## Provided information
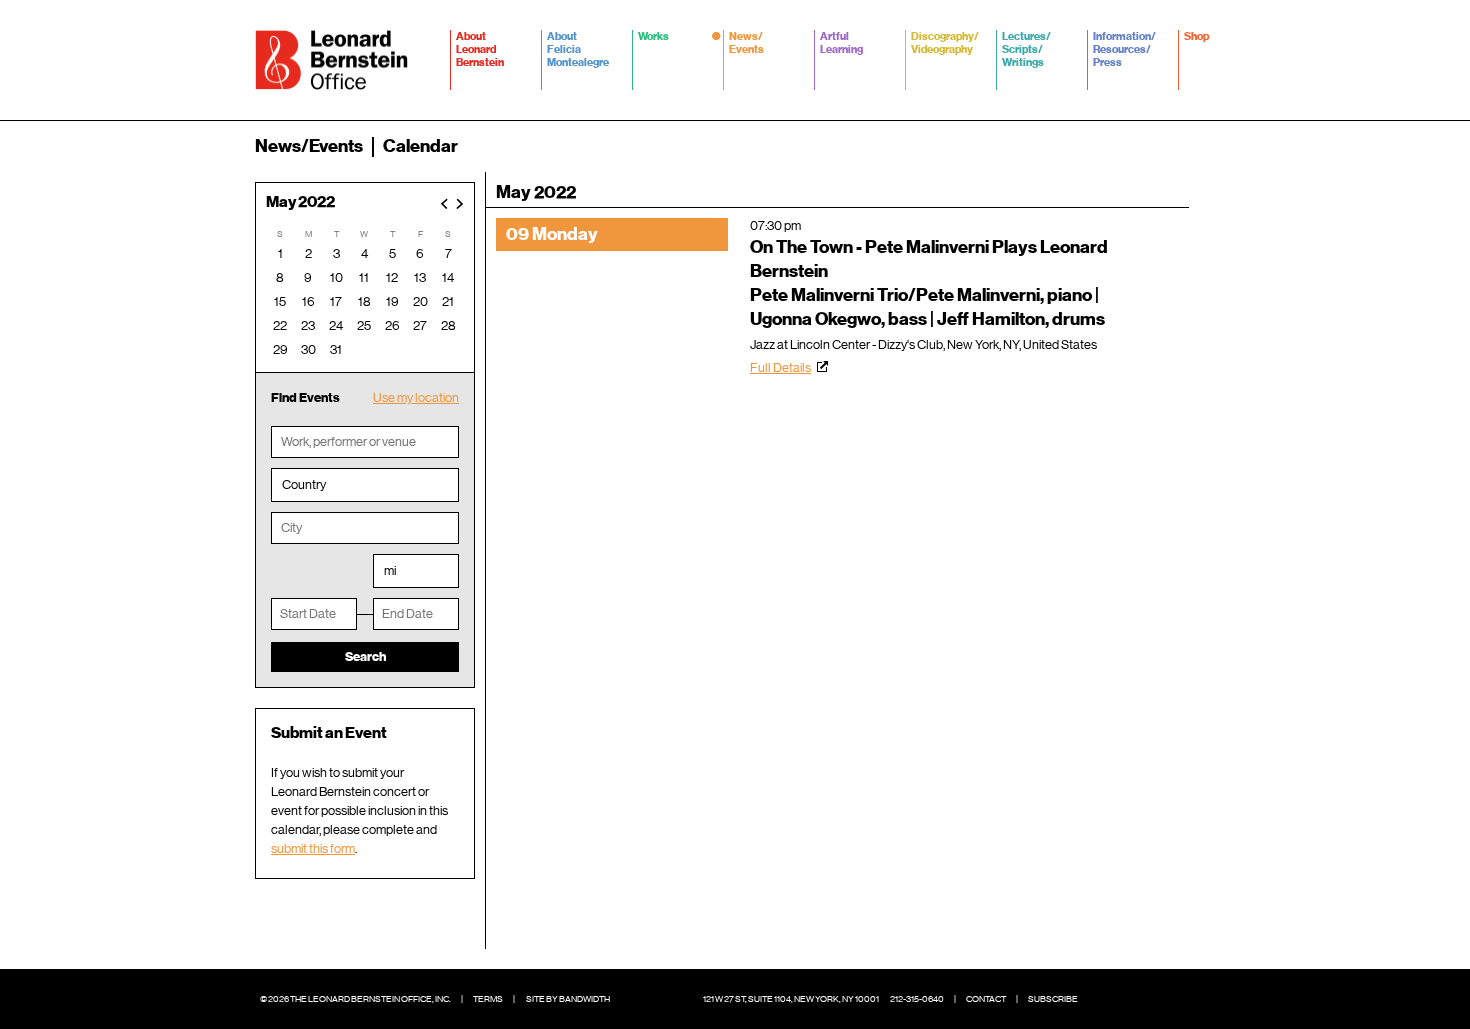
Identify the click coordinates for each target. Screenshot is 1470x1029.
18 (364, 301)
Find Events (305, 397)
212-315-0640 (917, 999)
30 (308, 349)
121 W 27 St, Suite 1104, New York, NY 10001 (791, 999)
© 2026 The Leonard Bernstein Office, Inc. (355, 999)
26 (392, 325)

## Work instructions
Can you retype every record above exactly, leaving out the pictures?

## Solution for this problem
Identify the click coordinates for each target. Screenshot is 1470x1029.
18 (364, 301)
Find Events (305, 397)
212-315-0640 (917, 999)
30 (308, 349)
121 W 27 St, Suite 1104, New York, NY 10001 (791, 999)
© 2026 The Leonard Bernstein Office, Inc. (355, 999)
26 (392, 325)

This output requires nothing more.